Perempuan bernama asli Saridjah Niung itu menjadi salah satu sosok yang ditampilkan di Pameran Swara Iboe di Museum Sumpah Pemuda pada 28 Oktober hingga 28 November 2022. Kehidupannya sebagai pembatik turut diangkat dalam pameran yang berlangsung di aula itu.
Advertisement
Baca Juga
Sebagai bukti, pihak museum menampilkan sepasang kain batik buatan Ibu Sud. Itu salah dua dari koleksi kain yang disimpan cucunya, desainer Carmanita.

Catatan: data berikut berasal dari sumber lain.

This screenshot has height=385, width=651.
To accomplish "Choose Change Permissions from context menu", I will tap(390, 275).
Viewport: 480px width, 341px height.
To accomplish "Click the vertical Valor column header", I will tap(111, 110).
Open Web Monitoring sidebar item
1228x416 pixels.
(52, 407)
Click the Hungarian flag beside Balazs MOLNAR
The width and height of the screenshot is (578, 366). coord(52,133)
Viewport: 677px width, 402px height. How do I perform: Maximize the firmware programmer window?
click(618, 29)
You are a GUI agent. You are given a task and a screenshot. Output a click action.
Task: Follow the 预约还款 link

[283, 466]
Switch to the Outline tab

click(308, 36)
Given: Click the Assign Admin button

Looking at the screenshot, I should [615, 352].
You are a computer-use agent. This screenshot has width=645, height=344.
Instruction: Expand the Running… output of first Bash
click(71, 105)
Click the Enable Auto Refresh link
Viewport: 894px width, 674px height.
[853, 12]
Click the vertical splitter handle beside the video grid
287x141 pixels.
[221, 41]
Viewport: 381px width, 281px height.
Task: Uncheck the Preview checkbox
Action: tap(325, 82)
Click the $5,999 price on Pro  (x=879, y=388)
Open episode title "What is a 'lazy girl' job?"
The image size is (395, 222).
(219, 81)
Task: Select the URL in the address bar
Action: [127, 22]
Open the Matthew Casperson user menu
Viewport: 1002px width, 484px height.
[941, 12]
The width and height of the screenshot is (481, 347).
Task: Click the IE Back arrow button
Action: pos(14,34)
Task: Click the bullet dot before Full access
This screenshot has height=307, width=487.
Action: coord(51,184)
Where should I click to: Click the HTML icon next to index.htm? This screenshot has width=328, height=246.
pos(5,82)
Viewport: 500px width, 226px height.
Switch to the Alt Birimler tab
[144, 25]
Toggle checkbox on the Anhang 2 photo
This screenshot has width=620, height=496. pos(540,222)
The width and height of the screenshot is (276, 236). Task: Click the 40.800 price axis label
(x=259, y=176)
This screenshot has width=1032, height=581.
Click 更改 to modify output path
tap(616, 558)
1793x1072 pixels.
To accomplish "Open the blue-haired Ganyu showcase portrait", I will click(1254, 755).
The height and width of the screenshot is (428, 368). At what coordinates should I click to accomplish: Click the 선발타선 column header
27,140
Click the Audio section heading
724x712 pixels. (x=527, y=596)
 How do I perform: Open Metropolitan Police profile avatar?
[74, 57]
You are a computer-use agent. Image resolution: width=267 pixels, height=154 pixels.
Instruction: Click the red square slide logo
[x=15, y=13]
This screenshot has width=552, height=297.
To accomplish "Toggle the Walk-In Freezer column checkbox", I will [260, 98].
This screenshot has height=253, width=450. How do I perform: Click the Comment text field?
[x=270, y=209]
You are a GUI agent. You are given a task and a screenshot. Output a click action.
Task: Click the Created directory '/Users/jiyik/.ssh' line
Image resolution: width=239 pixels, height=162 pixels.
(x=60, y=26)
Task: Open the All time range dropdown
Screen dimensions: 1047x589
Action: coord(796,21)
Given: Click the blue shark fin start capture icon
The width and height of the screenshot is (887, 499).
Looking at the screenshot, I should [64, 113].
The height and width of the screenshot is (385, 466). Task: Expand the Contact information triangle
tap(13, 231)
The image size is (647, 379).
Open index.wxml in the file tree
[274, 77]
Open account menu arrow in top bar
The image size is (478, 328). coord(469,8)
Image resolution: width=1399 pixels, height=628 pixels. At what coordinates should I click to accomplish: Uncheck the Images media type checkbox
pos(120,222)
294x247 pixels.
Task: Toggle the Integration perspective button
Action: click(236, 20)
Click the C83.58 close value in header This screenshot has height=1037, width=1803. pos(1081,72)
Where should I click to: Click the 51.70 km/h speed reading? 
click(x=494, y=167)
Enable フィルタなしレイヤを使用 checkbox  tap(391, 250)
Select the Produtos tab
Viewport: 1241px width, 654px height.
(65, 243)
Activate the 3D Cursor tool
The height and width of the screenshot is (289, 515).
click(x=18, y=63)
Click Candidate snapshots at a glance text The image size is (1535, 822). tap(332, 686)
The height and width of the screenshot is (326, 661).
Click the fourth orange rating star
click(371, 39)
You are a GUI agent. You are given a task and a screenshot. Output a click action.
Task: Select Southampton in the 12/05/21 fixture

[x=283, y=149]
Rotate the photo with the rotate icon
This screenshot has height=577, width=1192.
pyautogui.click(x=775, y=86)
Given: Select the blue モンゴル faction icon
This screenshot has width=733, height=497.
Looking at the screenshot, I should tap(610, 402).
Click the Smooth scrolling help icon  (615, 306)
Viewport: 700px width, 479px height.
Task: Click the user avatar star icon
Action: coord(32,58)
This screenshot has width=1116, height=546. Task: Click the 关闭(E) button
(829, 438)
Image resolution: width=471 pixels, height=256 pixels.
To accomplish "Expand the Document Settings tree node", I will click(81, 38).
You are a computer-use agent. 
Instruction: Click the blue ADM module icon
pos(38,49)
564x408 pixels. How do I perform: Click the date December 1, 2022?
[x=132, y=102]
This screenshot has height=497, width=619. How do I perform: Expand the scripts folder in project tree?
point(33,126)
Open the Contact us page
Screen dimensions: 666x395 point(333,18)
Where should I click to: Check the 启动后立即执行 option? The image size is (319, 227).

"Kita hanya ingat judul lagunya, tapi lupa sosok Ibu Sud yang lain, yakni beliau sebagai pembatik. Bung Karno pada tahun 60an ingin membuat batik Indonesia dan memintanya membuat batik itu," ujar Eko, kurator museum, saat menjelaskan pameran itu kepada pengunjung, Jumat (28/10/2022).
Batik Indonesia kemudian diterjemahkan sebagai batik yang berwarna-warni yang dinamainya batik terang bulan. "Seperti Indonesia, sangat bhineka, sangat warna-warni," sambung dia.
Carmanita yang juga hadir menjelaskan, batik yang diciptakan Ibu Sud terbilang progresif. Ia berani bermain warna yang pada saat itu didominasi dengan warna hitam atau sogan. Hijau terang dan kombinasi ungu dan oranye merupakan beberapa kreasi yang diciptakannya.
"Karena kecintaannya pada Solo, ia tetap mengambil motif-motif batik Solo, seperti di sini ada srinogo dan lereng," sambung dia.
Pesan Mbah
Carmanita menyebutnya sebagai wanita Bugis yang besar di Bandung, Ibu Sud tidak memiliki pengetahuan soal batik sebelum menikah dengan kakeknya, R. Bintang Soedibjo. Ia baru belajar budaya Jawa secara otodidak, termasuk bahasa kromo inggil, bahasa Sansekerta, hingga membatik, setelah menikah.
Sejak itu, perempuan kelahiran 26 Maret 1908 tersebut rutin memproduksi batik hingga berhasil membuka butik batik bernama Arti Warna di samping Istana Negara. Lokasinya kini menjadi gedung Bina Graha. "Jadi, teras sampingnya itu sebelahan dengan kamar tidur Bung Karno," kata dia.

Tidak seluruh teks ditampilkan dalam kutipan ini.